The case that led the way for greater accountability was Vedanta v Lungowe, a case concerning the alleged pollution of waterways in the Copperbelt region of Zambia. After a hard fought battle all the way up to the UK Supreme Court, the judgment held that the Claimants had a right to bring a case in the English courts against the UK domiciled parent company and their Zambian subsidiary. The Court found that a duty of care was clearly arguable due to the proclaimed control of the parent company over their subsidiary. A key principle from this judgment was the idea that a company can be held accountable for any proclamations of oversight and control whether or not that is in fact a reality.

Following Vedanta, claims brought on behalf of two Nigerian communities in Okpabi & Bille v Royal Dutch Shell also reached the UK Supreme Court – here the Claimants allege that Royal Dutch Shell is jointly responsible with its Nigerian subsidiary company for oil spills that they say have devastated their communities. The Supreme Court confirmed the principles in Vedanta and found that Royal Dutch Shell could owe a duty of care to the Claimants and therefore may be liable for the damage caused by the oil spills.

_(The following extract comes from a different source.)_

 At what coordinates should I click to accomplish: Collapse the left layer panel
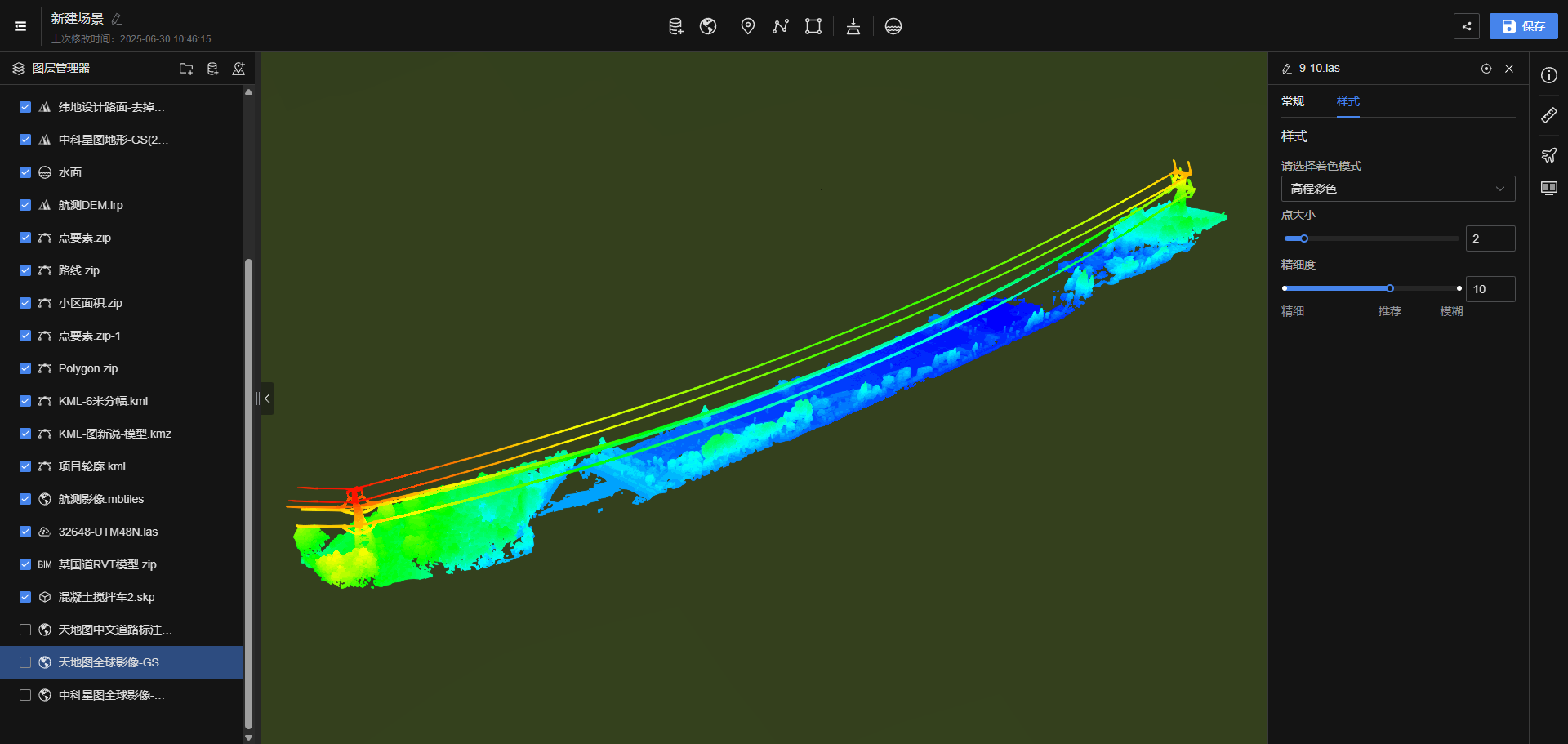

The Court rejected the argument that because a company has a complicated corporate structure a duty of care is less likely to exist – if there is oversight and an element of control, there is an established duty of care.

The latest case to address the duty of care principle was in Begum v Maran on behalf of the widow of a Bangladeshi shipyard worker, Mr Khalil Mollah, against shipping company Maran (UK) Limited. Mr Mollah died while dismantling a huge ocean-going tanker on the beaches of Bangladesh. His wife, Mrs Hamida Begum, brought the case against the UK company, alleging that it had been instrumental in sending the vessel to Bangladesh where it knew, or ought to have known, that it was very likely workers would be injured or die when dismantling it. It sold the vessel for $16 million despite the terrible working conditions in Bangladesh. The Court recognised that despite Maran (UK) Limited attempting to hide behind the sale – including changing the name and flag of the vessel and selling it via a third party ‘cash buyer’ – the company may still owe a duty of care to the Claimant because it may have been responsible for creating a danger by selling the vessel to the beaches in Bangladesh.

In these recent judgments the Courts have repeatedly shown that a duty of care may extend to anyone who is at foreseeable risk of harm due to a corporation’s operations. This paves the way for ‘supply-chain’ cases where multinationals set standards for and have oversight over supplier operations. The English courts have shown that they are not afraid to hold multinationals to account and ensure that wherever a claimant is domiciled they have the right to access justice. Multinationals must review the impacts and foreseeable risks of their operations or face accountability in the English Courts.